Only publicly-known conspiracies have any chance of success. The cartel known as OPEC managed to inflate the cost of oil artificially for about forty years, beginning in 1973. Everyone who was paying attention knew what they were doing. Finally greed and incompetence have robbed OPEC of its power: Saudi Arabia and Iran and Iraq want to continue producing more oil, even though that keeps the price low and hurts the economies of Venezuela and Mexico. American oil companies flourished during the reign of OPEC, and their production also increased over the last several years, drawing the price of oil lower. Now they are cutting back on more expensive mining for oil and laying off workers. The American oil companies are not struggling, but Russia and Venezuela—competitors of the United States—are facing hard times because of this economic change.

Back, though, to Bilderberg. Do they control OPEC or the American oil companies? No, they do not, but you can be sure that the conference discussed the economics of oil and the effect those economics have on politics, employment, and other areas. Can they control the election in November? No, they cannot, but you can be sure that the conference discussed the policies and personalities of the two major candidates and the effects either of them will have on world politics and the economy in the coming years.

So why did these rich and powerful people meet in secret? Would you believe that it was just to talk to one another and to listen to each other? Most professional workers are expected to be involved in continuing education, and the Bilderberg Conference is an example of continuing education at the highest level of society. Yes, the rich and powerful would like to keep what they have and, if possible, increase their profit. They realize, though, that war and rumors of war are bad for business. Economic recession is bad for business. Unemployment is bad for business. They are against all these things. Being unable to control them, they want to understand them. Being unable to control the future, they want at least to increase their chances of predicting the future.
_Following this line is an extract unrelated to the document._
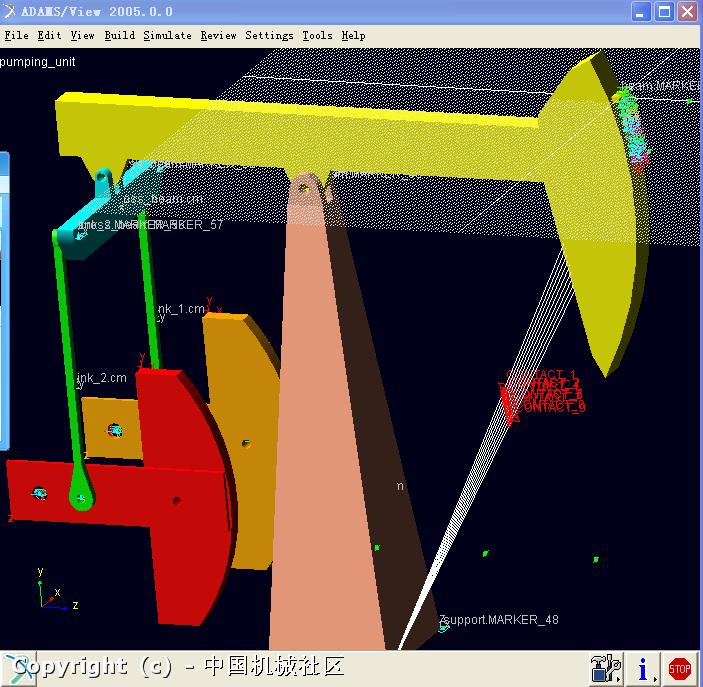Image resolution: width=703 pixels, height=687 pixels.
Task: Select the View menu
Action: tap(82, 35)
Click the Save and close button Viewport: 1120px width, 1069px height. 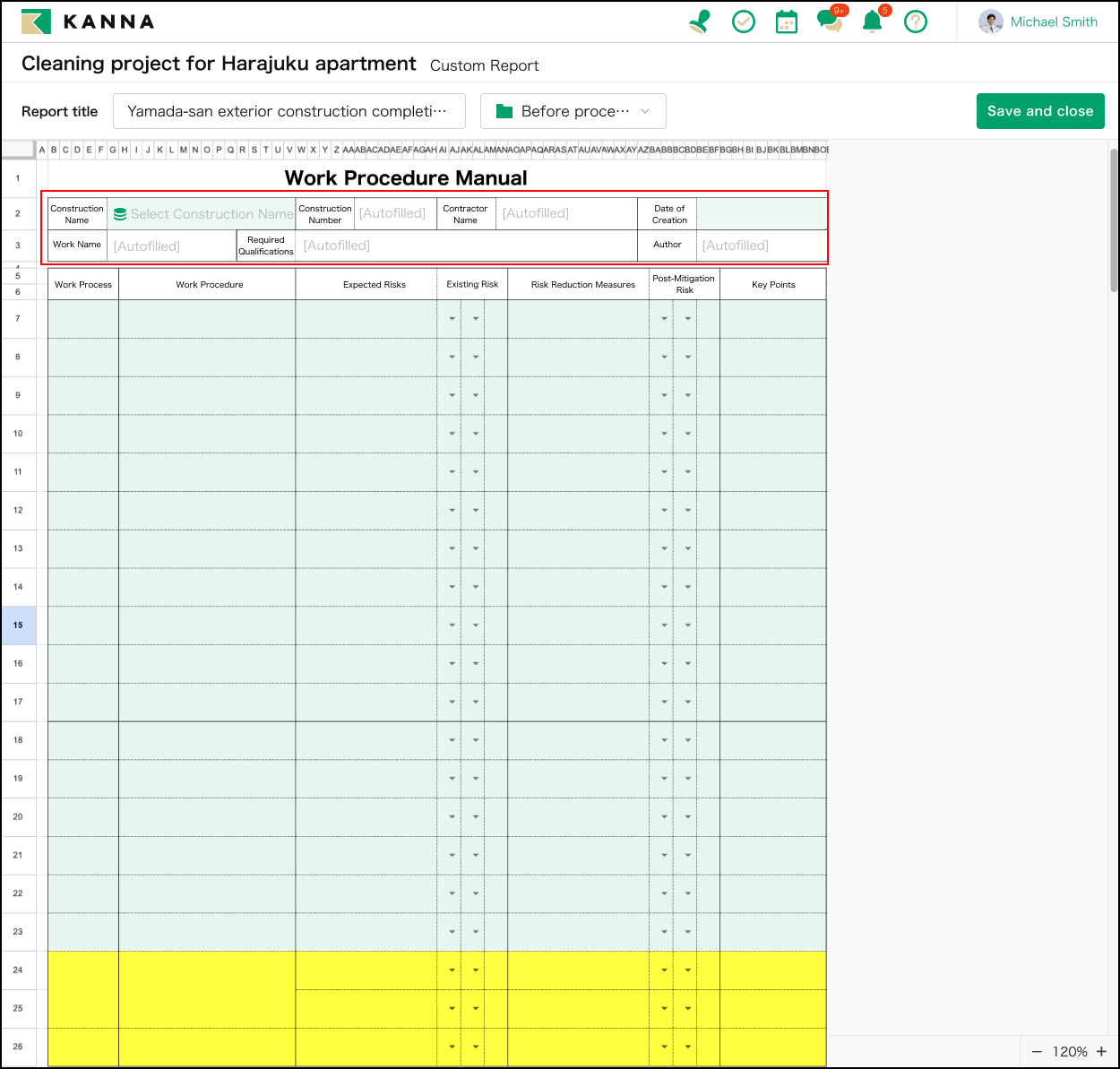(1040, 111)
For those reasons, they invite diverse people in politics and business to attend the conference and to speak to the conference. They exclude reporters and require participants not to quote one another directly—not because they have secrets to hide from the world, but because they want to speak openly to each other. They come, not merely to be heard, but to hear each other. They understand that their lives will only improve as conditions in the world improve.

Imagine if more people in the world would gather for these purposes. Imagine American politics if more speaking and listening happened in town hall meetings and caucuses rather than in media-driven events. Imagine if the Donald supporters, the Donald haters, the Hillary supporters, and the Hillary haters could all gather in a convention hall to speak to each other—and to listen to each other—with respect for one another and a genuine desire to understand each other. Imagine conversations about creation and evolution which were not debates with speakers trying to score points, but discussions with a genuine curiosity motivating all the participants.

The Trilateral Commission—which is very similar to the Bilderberg Conference in purpose and in structure—has tried to have their cake and eat it too. They assure the public that they have no hidden agenda, no plans to control the world, and no nefarious schemes being hatched at their meetings. They have also expressed both hope and confidence that their gatherings are helping to shape a brighter future because of the education and learning that takes place there. Conspiracy theorists are eager to ignore the assurances and to twist the hope and confidence into something far more sinister than what really happens at their meetings.

Friends, no massive conspiracy is trying to rob you of your freedom and your property. When the rich and powerful gather, they are seeking a rising tide that will lift all the boats. When they go home, they are still asking themselves, “What’s in it for me?” They have no way of cooperating with one another at the expense of the rest of the world, because they are ordinary human beings, just like you and me. Trust not in the rich and powerful, in politicians and business leaders, but do not fear them either. What power they have is brief and fleeting. J.